Roadmap for Gain-Bandwidth-Product Enhanced Photodetectors

TL;DR

This paper discusses the fundamental limits and design strategies for high-performance photodetectors, emphasizing the potential of nanometer-thin materials and innovative device architectures to significantly enhance gain-bandwidth product.

Contribution

It introduces a scaling length theory framework for photodetector design, proposing novel approaches like short-channel and heterojunction structures to surpass current GBP limitations.

Findings

Two-dimensional materials can enable 100 GHz response rates.

Short-channel and slot-waveguide designs improve detector performance.

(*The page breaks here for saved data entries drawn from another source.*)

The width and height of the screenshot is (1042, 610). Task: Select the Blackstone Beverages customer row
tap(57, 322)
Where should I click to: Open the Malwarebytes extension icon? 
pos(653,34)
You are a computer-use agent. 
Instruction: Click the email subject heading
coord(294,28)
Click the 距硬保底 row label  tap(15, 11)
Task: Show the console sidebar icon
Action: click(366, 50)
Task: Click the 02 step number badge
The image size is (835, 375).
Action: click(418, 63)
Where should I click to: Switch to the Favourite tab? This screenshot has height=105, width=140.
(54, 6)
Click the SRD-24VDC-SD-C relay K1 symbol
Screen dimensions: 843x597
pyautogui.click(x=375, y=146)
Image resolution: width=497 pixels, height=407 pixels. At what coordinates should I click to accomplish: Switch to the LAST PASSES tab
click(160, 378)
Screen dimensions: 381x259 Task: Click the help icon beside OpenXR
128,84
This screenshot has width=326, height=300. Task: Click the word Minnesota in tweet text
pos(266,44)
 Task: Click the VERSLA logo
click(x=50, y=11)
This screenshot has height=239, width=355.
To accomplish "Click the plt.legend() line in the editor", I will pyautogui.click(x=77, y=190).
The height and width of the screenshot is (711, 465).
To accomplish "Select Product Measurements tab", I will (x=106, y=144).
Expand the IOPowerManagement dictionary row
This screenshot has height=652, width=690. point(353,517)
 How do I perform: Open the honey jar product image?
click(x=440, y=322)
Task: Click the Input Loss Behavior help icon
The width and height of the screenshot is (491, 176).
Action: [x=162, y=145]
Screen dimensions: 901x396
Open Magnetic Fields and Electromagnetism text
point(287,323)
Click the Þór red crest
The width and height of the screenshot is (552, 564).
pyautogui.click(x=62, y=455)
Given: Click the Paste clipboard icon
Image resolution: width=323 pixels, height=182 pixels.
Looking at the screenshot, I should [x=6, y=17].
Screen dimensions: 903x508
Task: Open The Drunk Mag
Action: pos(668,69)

Targeting GBP of 10^12 Hz-A/W for next-generation photodetectors.

Abstract

Photodetectors are key optoelectronic building blocks performing the essential optical-to-electrical signal conversion, and unlike solar cells, operate at a specific wavelength and at high signal or sensory speeds. Towards achieving high detector performance, device physics, however, places a fundamental limit of the achievable detector sensitivity, such as responsivity and gain, when simultaneously aimed to increasing the detectors temporal response, speed, known as the gain-bandwidth product (GBP). While detectors GBP has been increasing in recent years, the average GBP is still relatively modest (~10^6-10^7 Hz-A/W). Here we discuss photodetector performance limits and opportunities based on arguments from scaling length theory relating photocarrier channel length, mobility, electrical resistance with optical waveguide mode constrains. We show that short-channel detectors are synergistic with slot-waveguide approaches, and when combined, offer a high-degree of detector design synergy especially for the class of nanometer-thin materials. Indeed, we find that two dimensional material-based detectors are not limited by their low mobility and can, in principle, allow for 100 GHz fast response rates. However, contact resistance is still a challenge for such thin materials, a research topic that is still not addressed yet. An interim solution is to utilize heterojunction approaches for functionality separation. Nonetheless, atomistically- and nanometer-thin materials used in such next-generation scaling length theory based detectors also demand high material quality and monolithic integration strategies into photonic circuits including foundry-near processes. As it stands, this letter aims to guide the community if achieving the next generation photodetectors aiming for a performance target of GBP = 10^12 Hz-A/W.